■ Work instruction
Only the lines below between the ones containing "Select the 2017 x-axis year label" and "Image resolution: width=850", inclusive, are to be reproduced, each exactly as it stands.
═════ Recorded data
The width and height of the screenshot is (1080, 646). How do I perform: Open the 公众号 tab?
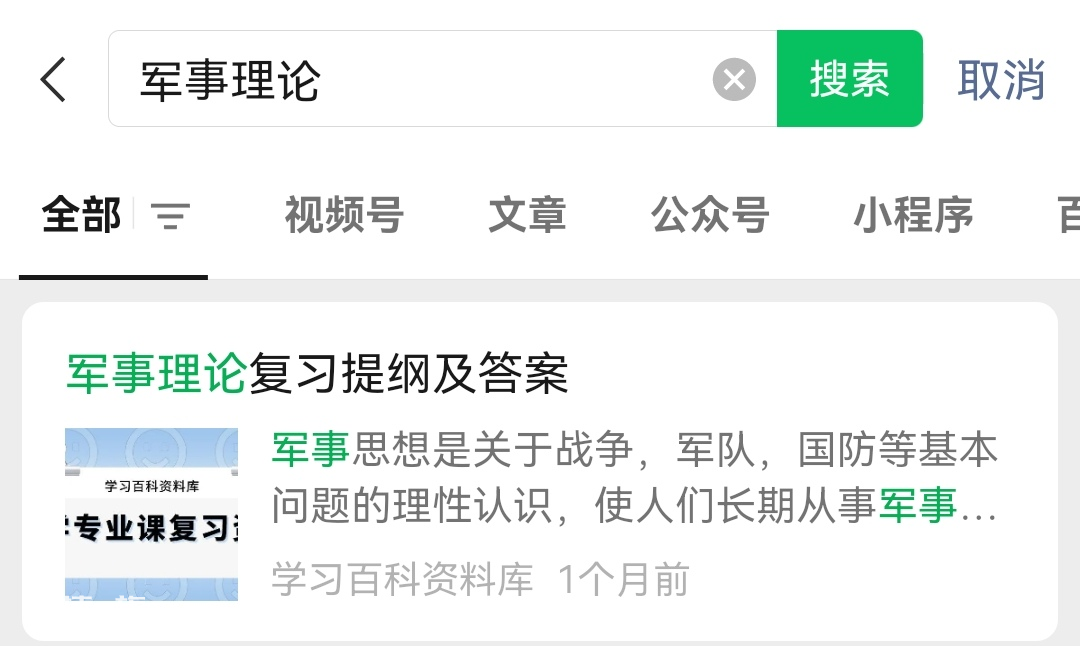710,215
══════════
═════ Recorded data
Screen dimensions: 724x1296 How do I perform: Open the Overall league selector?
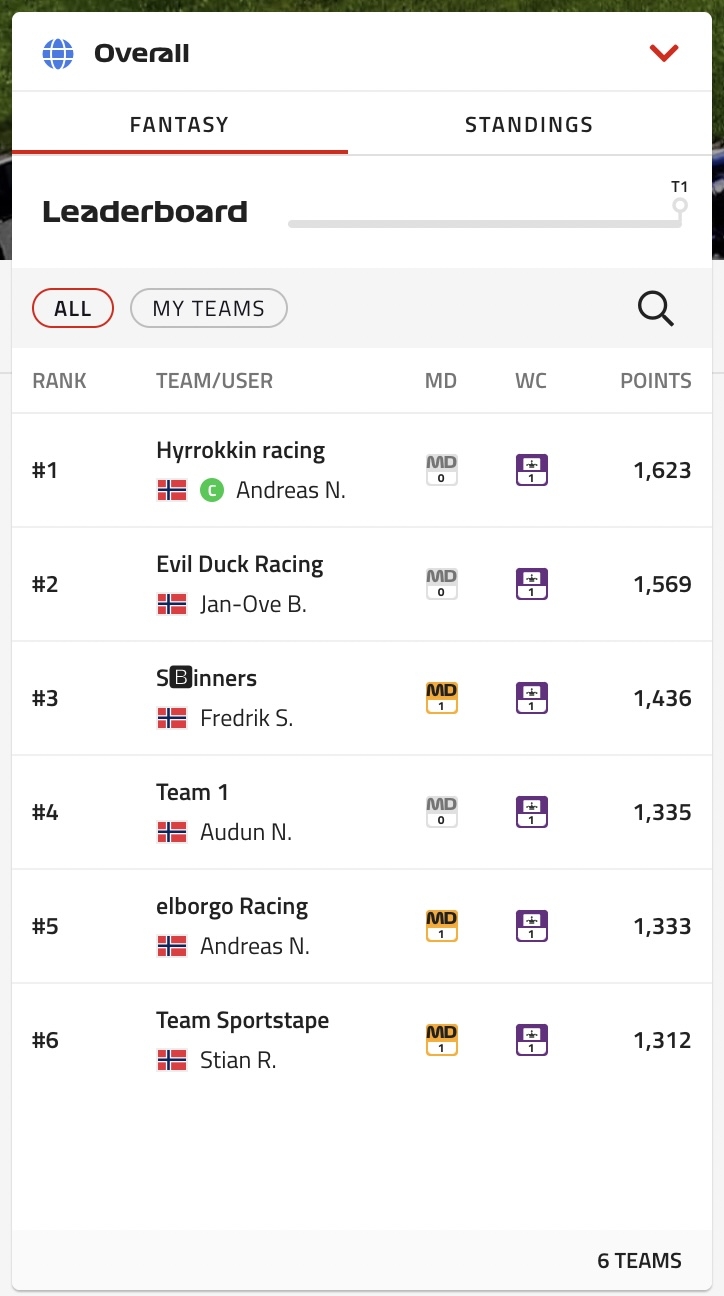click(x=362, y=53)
══════════
═════ Recorded data
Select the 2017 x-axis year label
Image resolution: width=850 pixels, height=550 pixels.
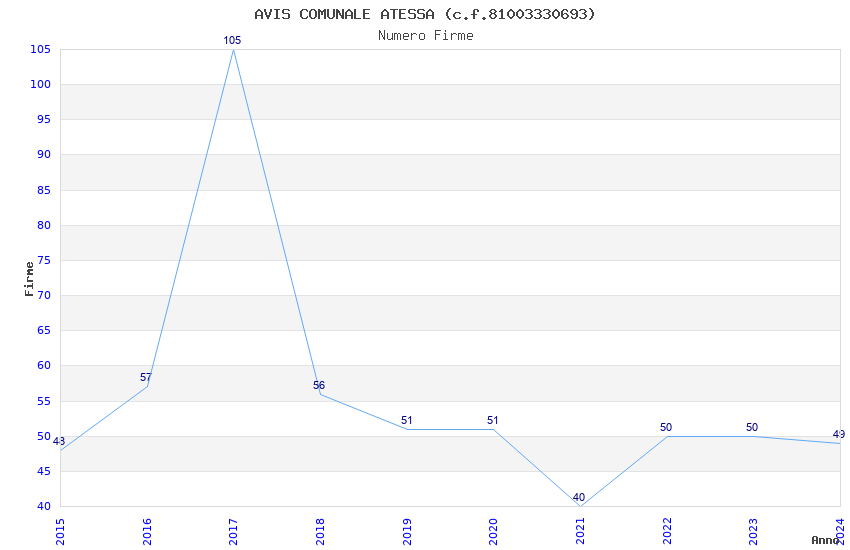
══════════
■ Solved exercise
Select the 2017 x-axis year label
Image resolution: width=850 pixels, height=550 pixels.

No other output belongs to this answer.